They seek him here, they seek him there, they seek him everywhere. (now available as a ringtone!)
I thought I’d have a tinker with VSTA in Infopath 2007. So I fired up a clean Win XP VPC and installed Office 2007. (great install btw – one click, leave for half an hour job done – not like VS which needs a prod every few minutes)
(Bear in mind the inclusion of VSTA in Office 2007 was a much trumpeted feature.)
I click around trying to remember which one of the apps I’ve never used has VSTA, Google a bit follow some instructions and come to a dead end.
‘Feature not available’ the installer says – hmm. More Googling gets me here. In summary to use VSTA you need .net framework 2.0 (or higher presumably) and the MSXML security hole.
So I then have to go and download these 2 components install them on the VPC (which meant a whole additions/networking dance (3 reboots I think)) then rerun the Office installer (glad I left the temp install files on there) and now I think I’m in business. I havent had chance to check because I’m trying to get all the VPCs built for next week – I could have done without this multi hour diversion. And I don’t want to use up my 20 odd uses and end up locked out for the conf ;-).
But the big question is, if Office 2007 has a dependency on .net framework 2.0 for some of its functionality shouldn’t it distribute the framework as part of the Office install? (at least on those versions that include VSTA)?
I know Office and VS are on different release schedules but really, what chance is there of convergence and adoption if its this painful to even try the thing out? (never mind deploy a solution to 20,000 desktops)
In a way I think this hidden/missing/unexpected dependency thing sums up the .net experience.

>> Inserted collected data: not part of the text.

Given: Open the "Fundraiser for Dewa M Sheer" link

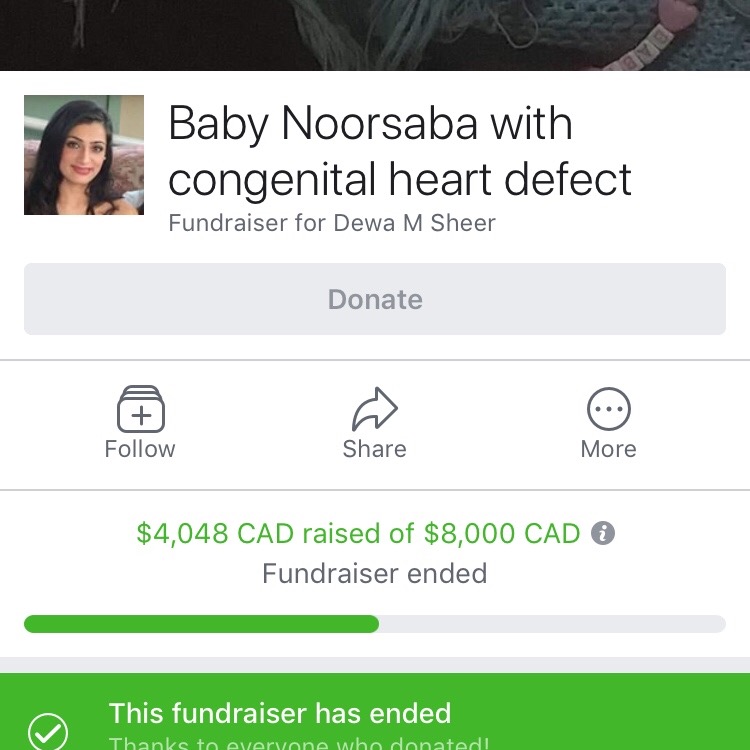Looking at the screenshot, I should pos(332,222).
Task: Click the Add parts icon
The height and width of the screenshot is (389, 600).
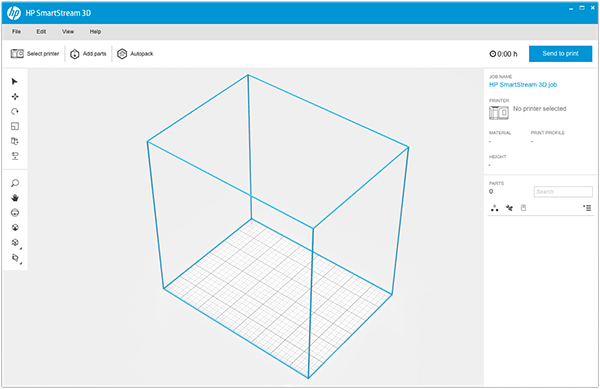Action: pos(75,54)
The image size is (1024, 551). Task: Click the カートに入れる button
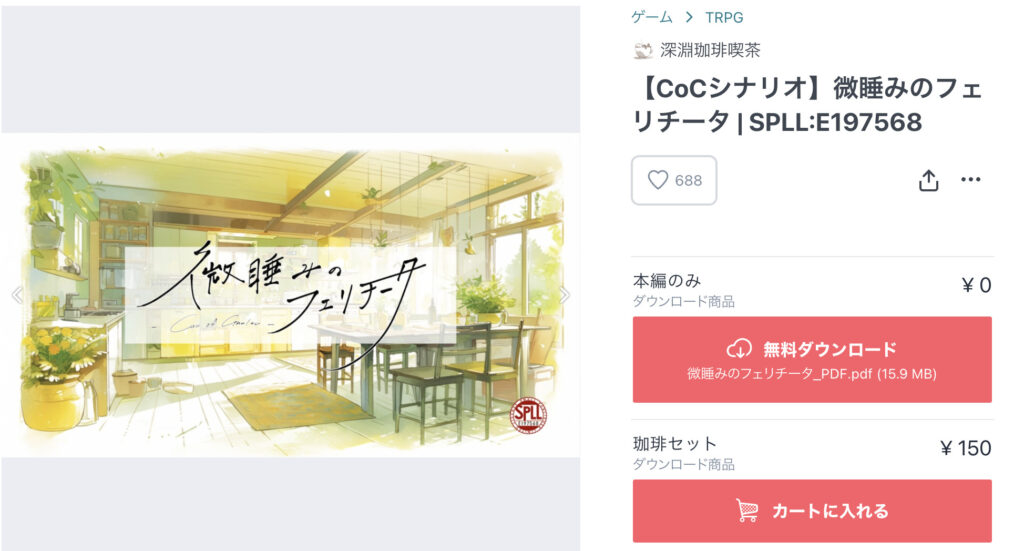812,511
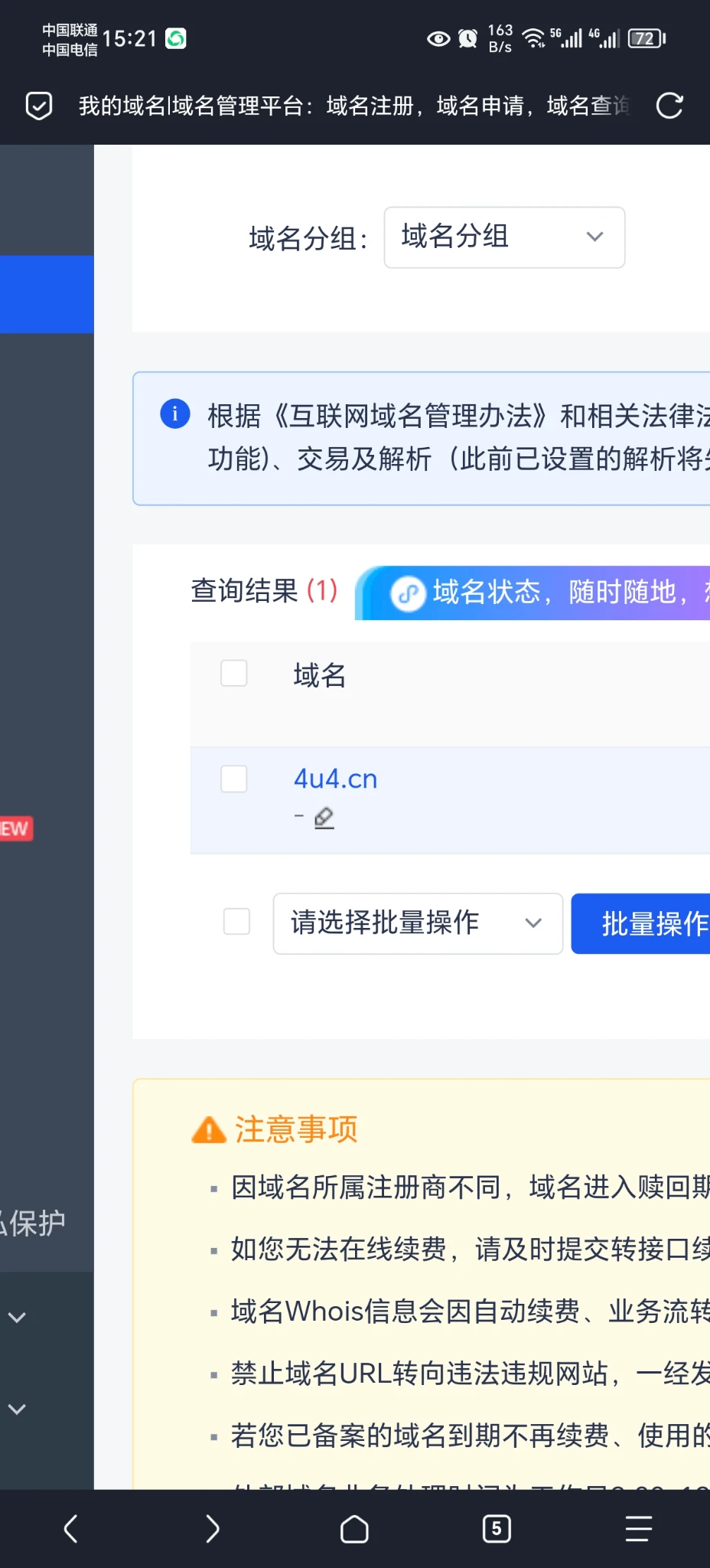Open browser home page icon
This screenshot has height=1568, width=710.
coord(354,1528)
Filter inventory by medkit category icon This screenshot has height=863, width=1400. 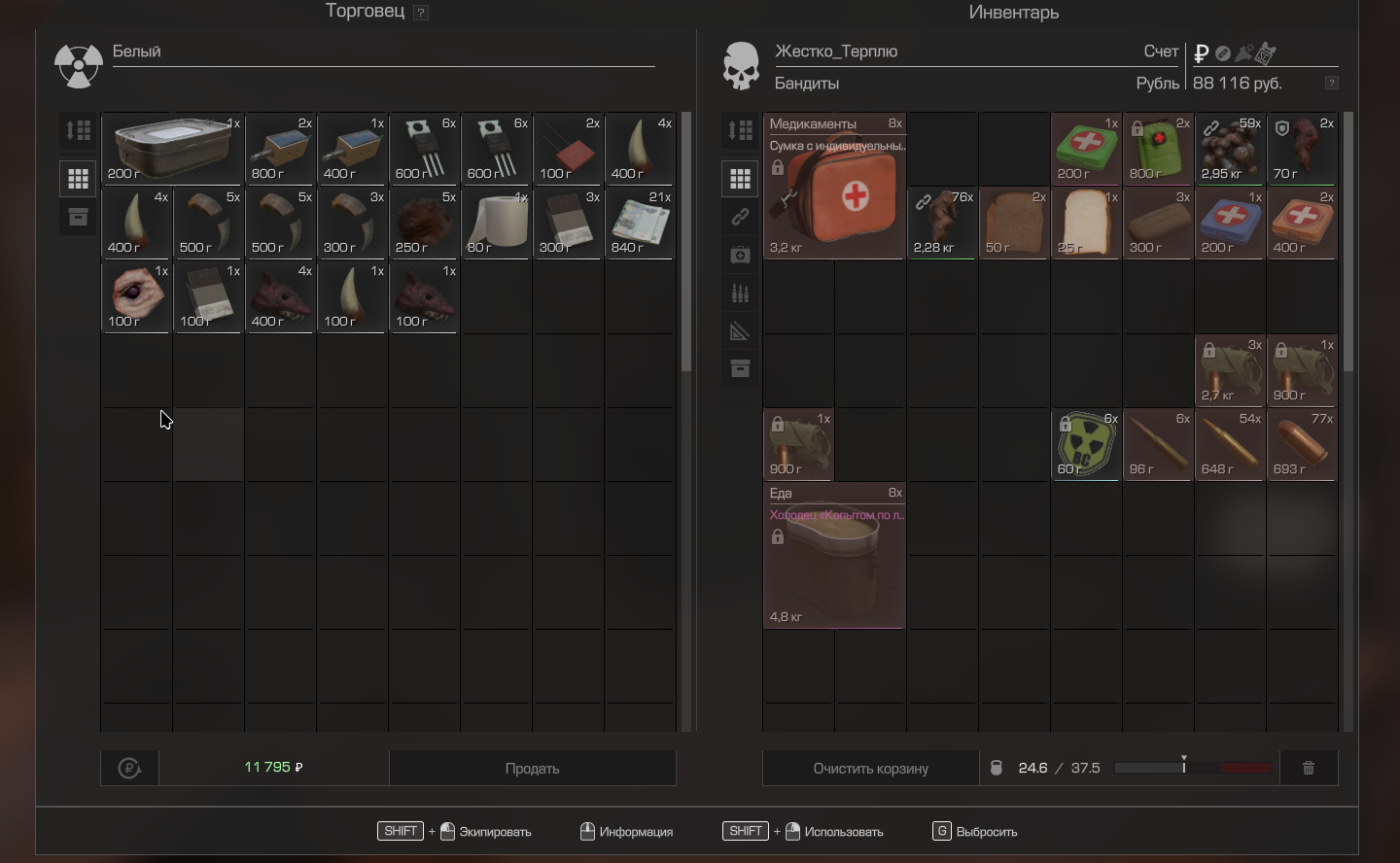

I can’t help wondering if the Office team are trying to avoid getting sucked into it, if so I can’t blame them. But just fess up and tell us to use C++ native code then we’ll know. (Excel SDK in C/C++?). (Oh and please expose all the new stuff to the C API too – ta)
Cheers
Simon
[Stop press – We have VSTA – not a right lot of use as I know completely nothing about the Infopath object model, but still its there.]